Supplied records:
------------------------------------------------------------

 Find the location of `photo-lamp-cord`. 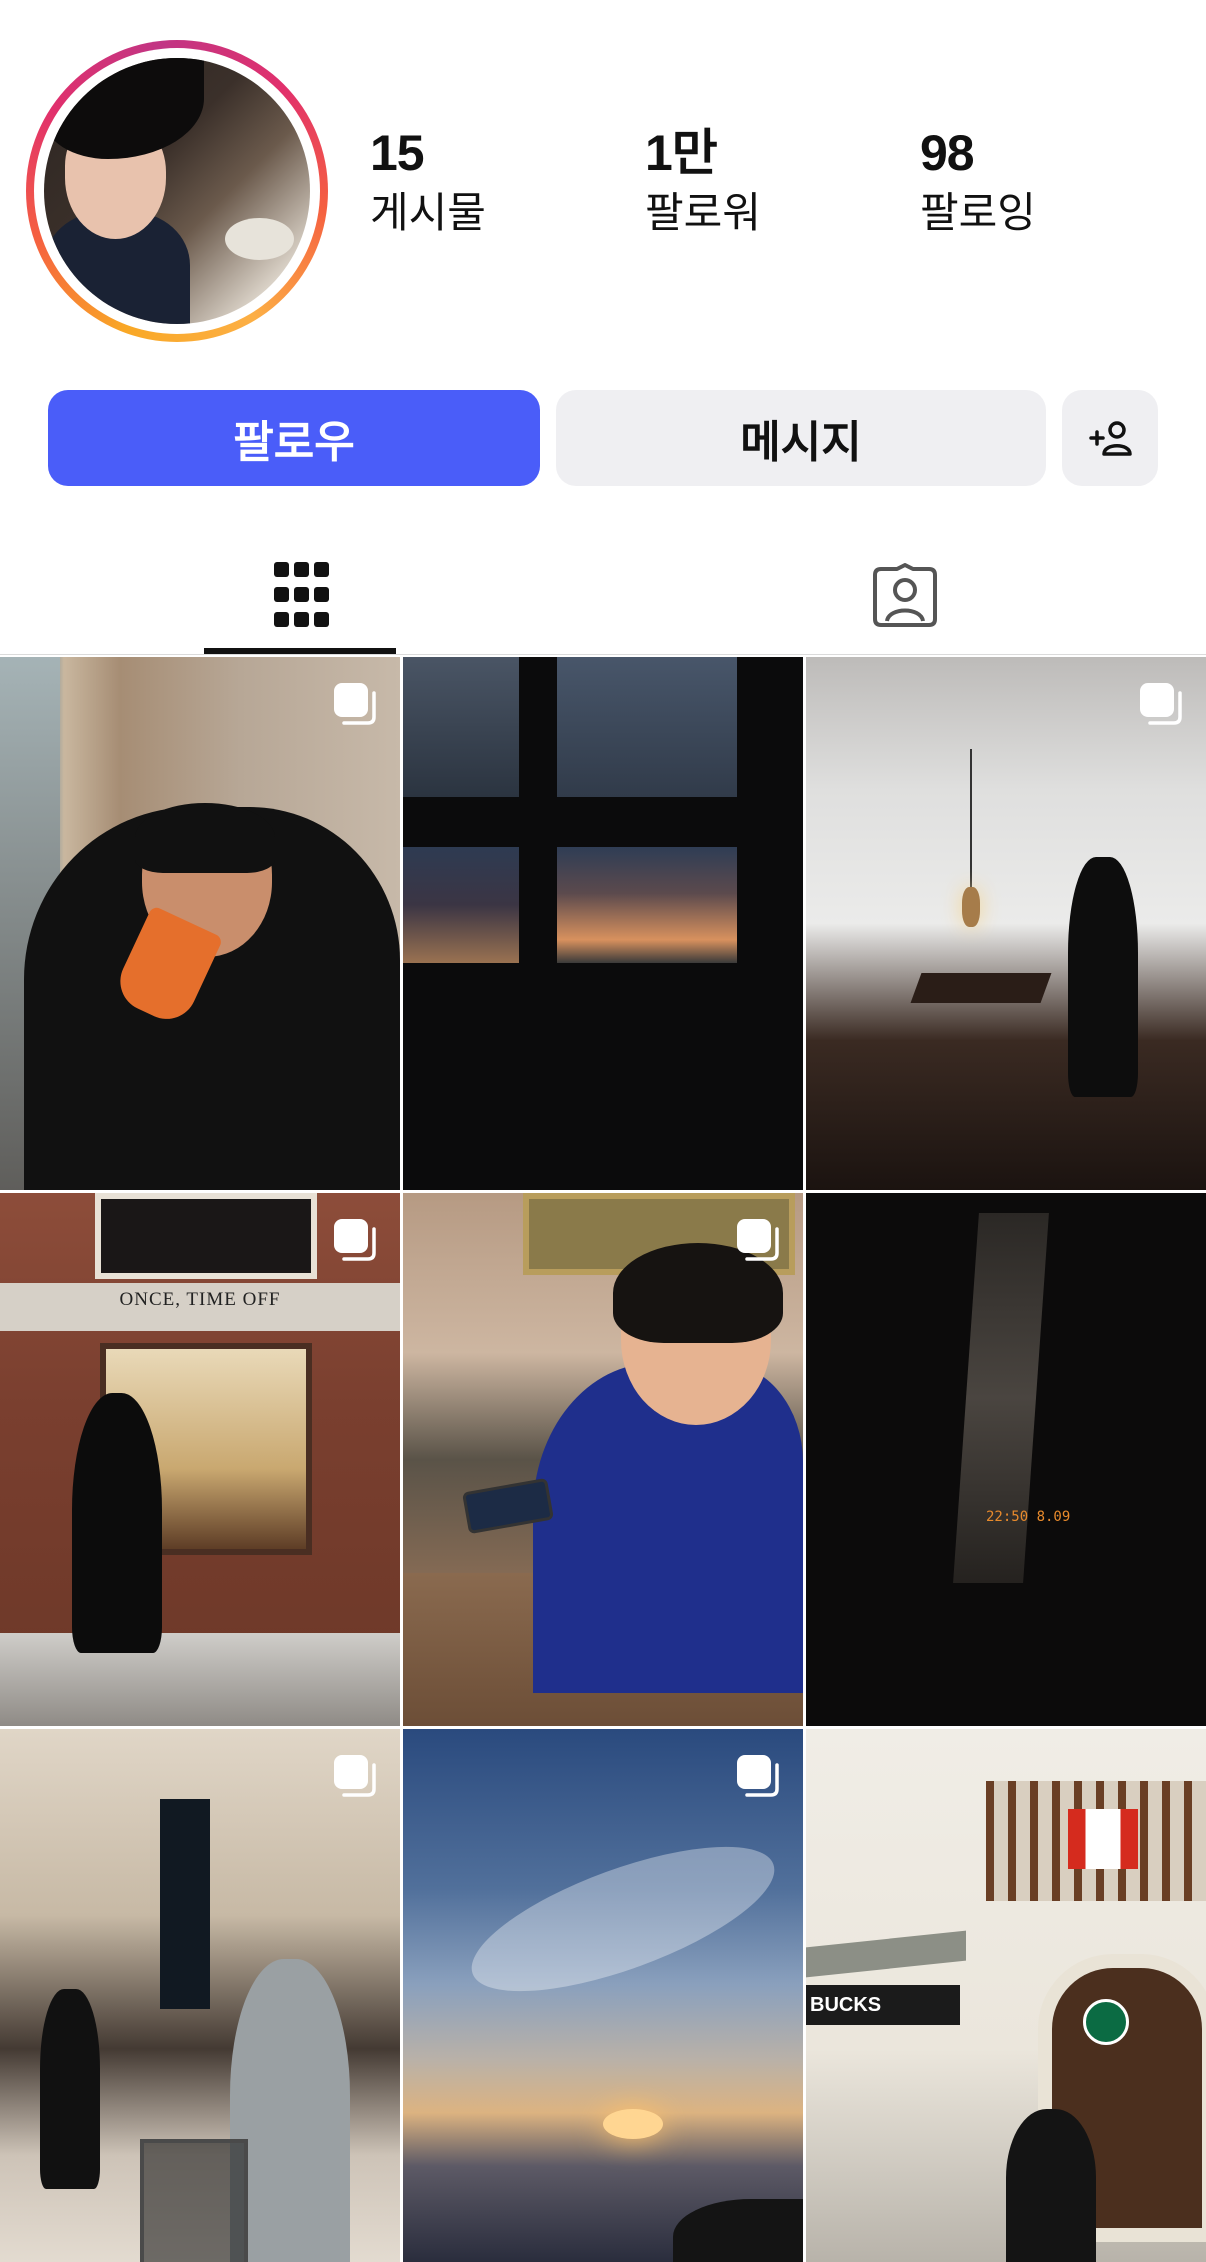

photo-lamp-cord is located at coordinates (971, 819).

------------------------------------------------------------

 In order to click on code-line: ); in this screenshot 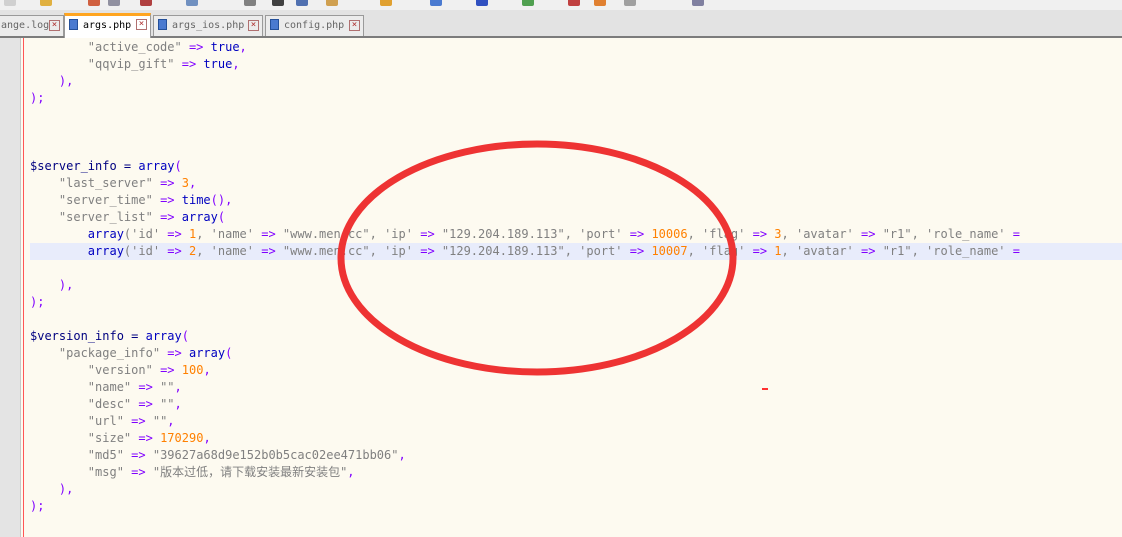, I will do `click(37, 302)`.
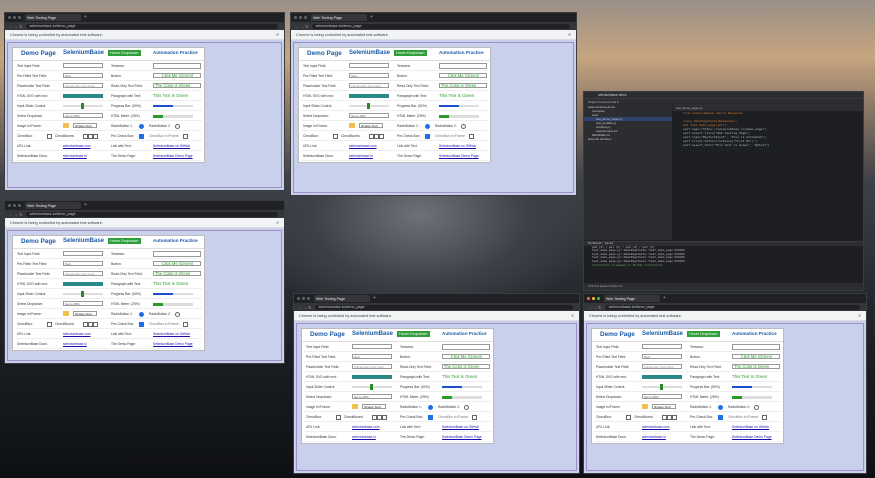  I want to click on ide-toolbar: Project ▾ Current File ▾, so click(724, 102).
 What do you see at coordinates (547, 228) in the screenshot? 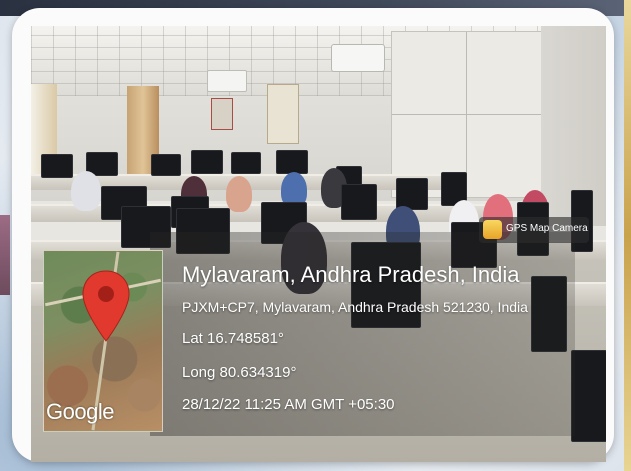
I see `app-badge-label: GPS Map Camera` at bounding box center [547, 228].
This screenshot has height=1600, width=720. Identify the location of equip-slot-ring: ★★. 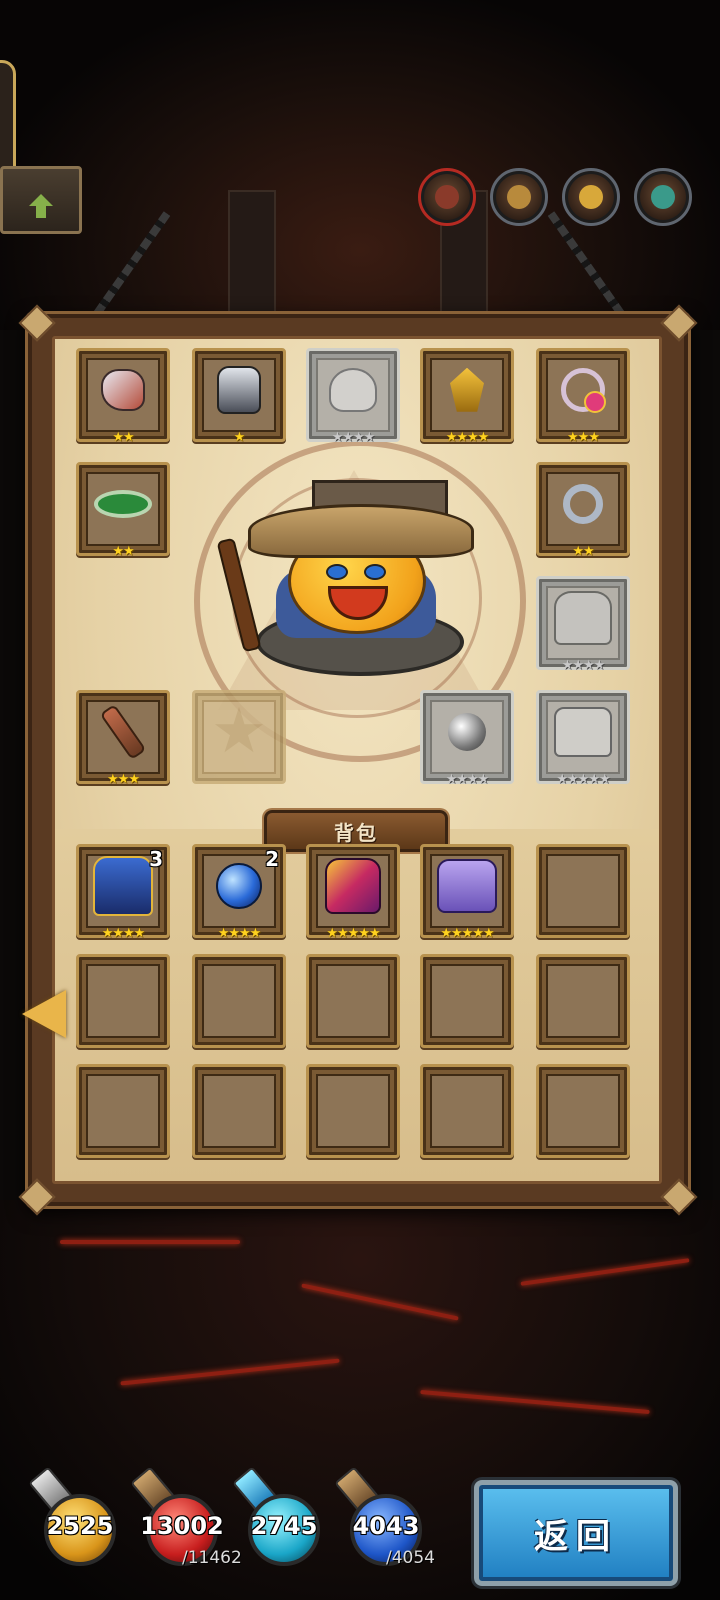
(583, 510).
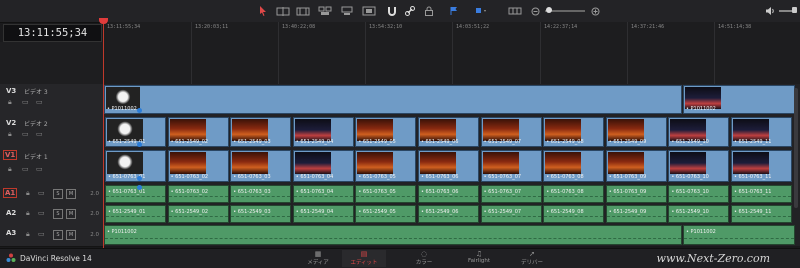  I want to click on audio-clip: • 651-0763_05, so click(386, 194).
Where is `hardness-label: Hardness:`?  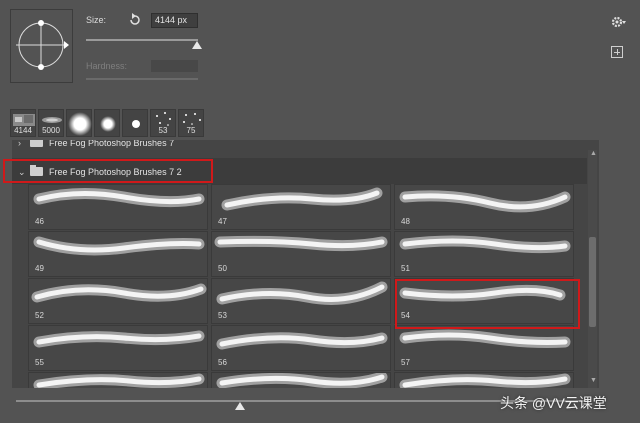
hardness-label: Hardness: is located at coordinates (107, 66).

------------------------------------------------------------

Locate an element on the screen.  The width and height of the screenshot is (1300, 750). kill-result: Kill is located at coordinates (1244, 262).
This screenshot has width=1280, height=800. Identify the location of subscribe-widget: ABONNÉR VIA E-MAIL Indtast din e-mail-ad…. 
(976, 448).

------------------------------------------------------------

Work to be completed:
Copy out every item line from the one containing "This screenshot has height=1600, width=720." down to the one containing "hardness-label: Hardness: is", both of those included. Leave the pictures out of your copy.

Response to this exercise:
This screenshot has height=1600, width=720. Identify the location of equip-slot-ring: ★★. 
(583, 510).
  I want to click on audio-clip: • 651-0763_05, so click(386, 194).
Where is `hardness-label: Hardness:`?  
hardness-label: Hardness: is located at coordinates (107, 66).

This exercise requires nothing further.